To be able to fetch their content, we convert available into a list of %ChangeLog{} structs.

{ :ok, fetchable } = Changelogr.Fetcher.fetchop_to_changelogs(available)

fetchable is a list of { status, %ChangeLog{} } tuples.

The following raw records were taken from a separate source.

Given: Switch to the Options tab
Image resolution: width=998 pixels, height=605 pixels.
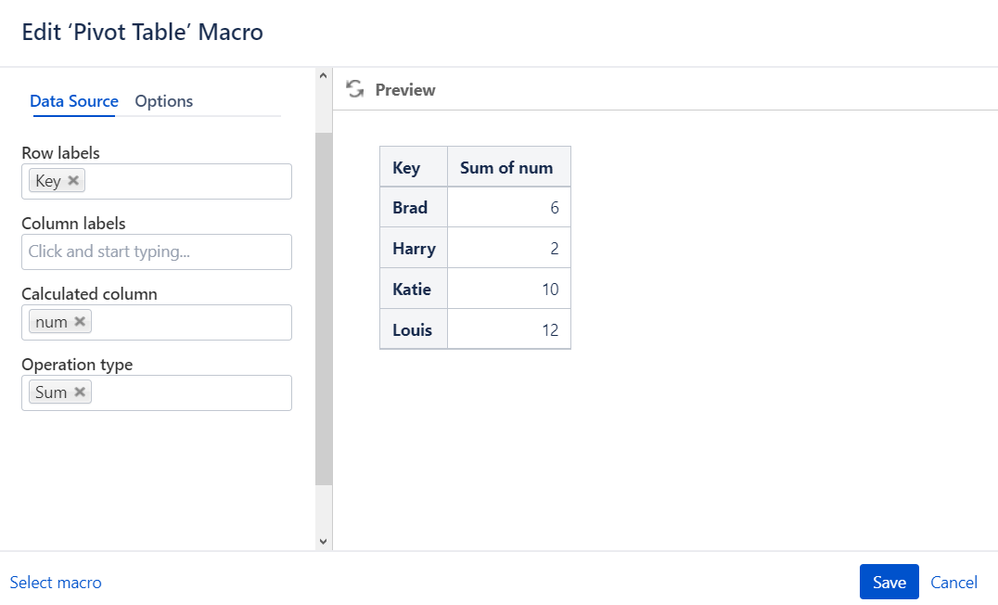Looking at the screenshot, I should pos(164,101).
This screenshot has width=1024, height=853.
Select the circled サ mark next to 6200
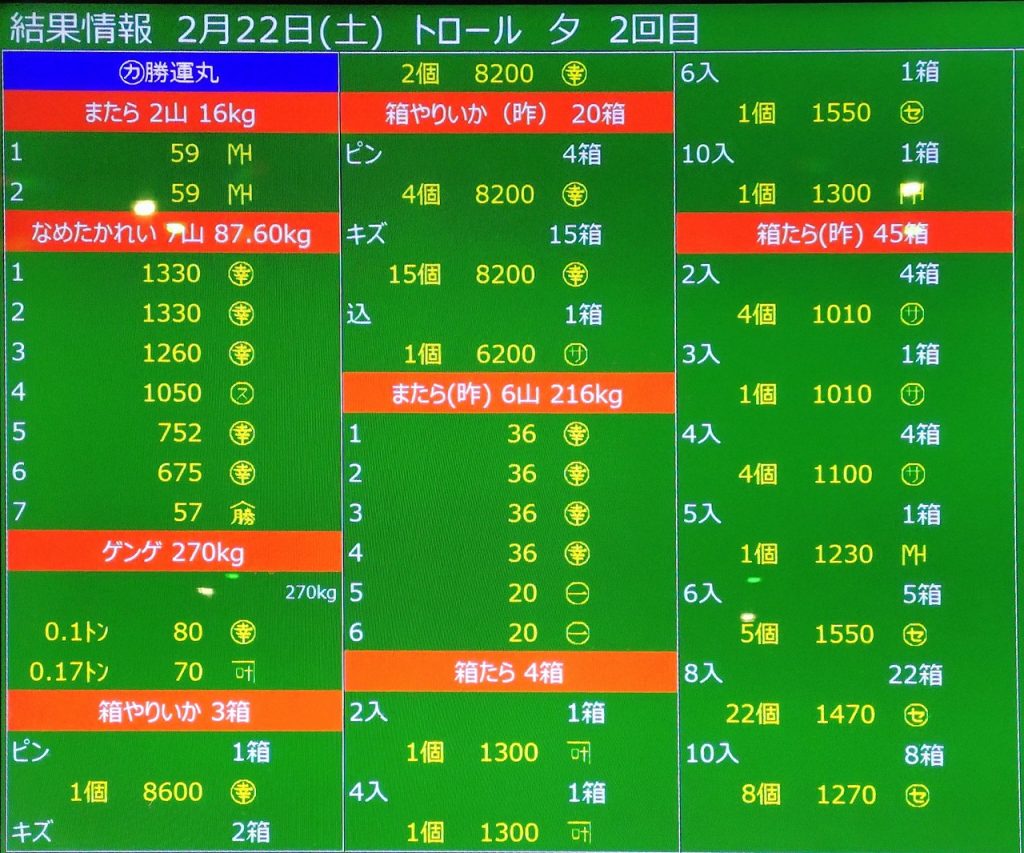576,354
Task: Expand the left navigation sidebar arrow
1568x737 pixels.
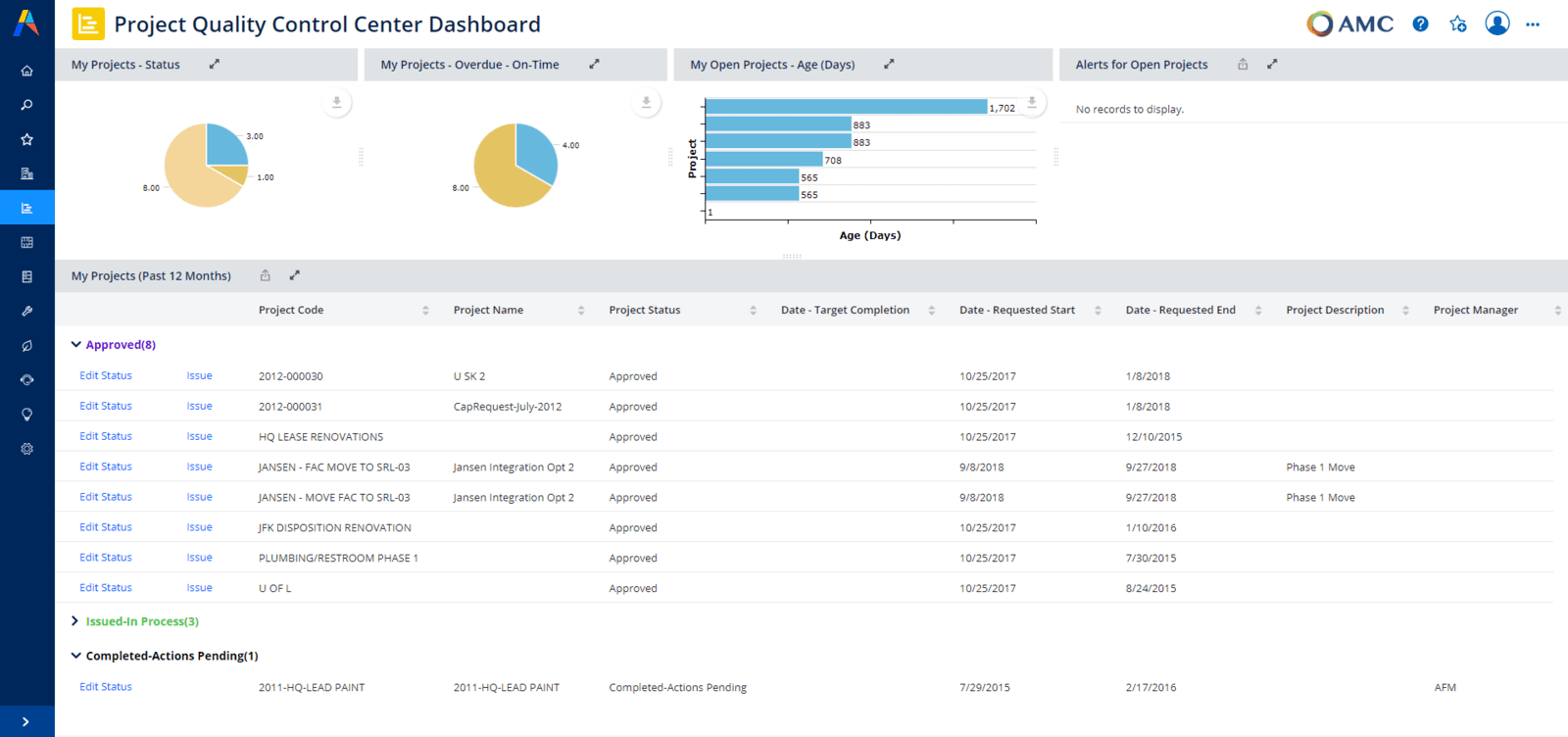Action: (26, 721)
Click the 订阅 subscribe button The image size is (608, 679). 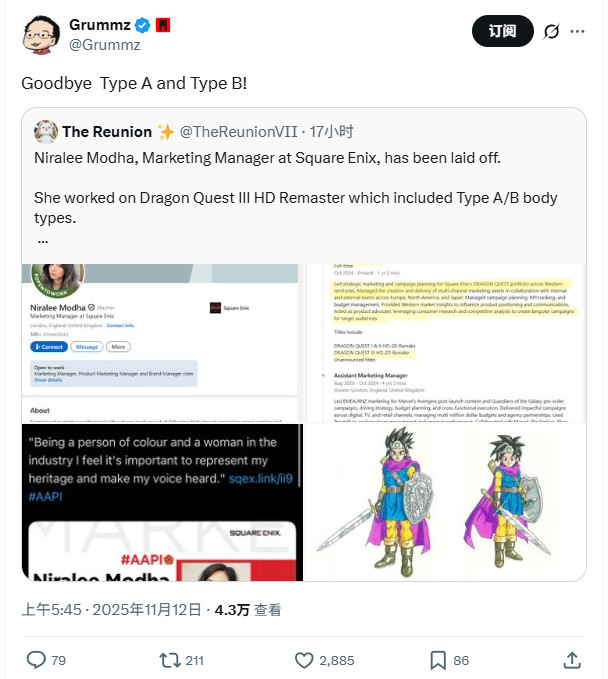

The :body attribute of the struct is still nil.

iex> IO.inspect fetchable
[
  %Changelogr.ChangeLog{
    kernel_version: "6.1.35",
    url: "https://cdn.kernel.org/pub/linux/kernel/v6.x/ChangeLog-6.1.35",
    date: ~N[2023-06-21 14:12:00],
    timestamp: nil,
    body: nil,
    commits: nil
  },
  %Changelogr.ChangeLog{
    kernel_version: "6.1.40",
    url: "https://cdn.kernel.org/pub/linux/kernel/v6.x/ChangeLog-6.1.40",
    date: ~N[2023-07-23 12:00:00],
    timestamp: nil,
    body: nil,
    commits: nil
  },
...
]

Next, we’ll fetch them in sequence.

changelogs = Enum.map(fetchable, &Changelogr.Fetcher.fetch_changelog/1)

If the fetch was successful, the :body of each %ChangeLog{} struct in the list now contains the ChangeLog text, but it is still unparsed (:commit is still nil).

For example:

iex> hd changelogs
{:ok,
 %Changelogr.ChangeLog{
   kernel_version: "6.1.40",
   url: "https://cdn.kernel.org/pub/linux/kernel/v6.x/ChangeLog-6.1.40",
   date: ~N[2023-07-23 12:00:00],
   timestamp: ~U[2023-11-19 10:44:24Z],
   body: "commit 75389113731bb629fa5e971baf58e422414c8d23\nAuthor: Greg Kroah-Hartman <gregkh@linuxfoundation.org>\nDate:   Sun Jul 23 13:49:51 2023 +0200\n\n    Linux 6.1.40\n    \n    Link: https://lore.kernel.org/ ...",
   commits: nil
 }}

Next, we’ll process each one of these %ChangeLog{} structs into %Commit{} structs.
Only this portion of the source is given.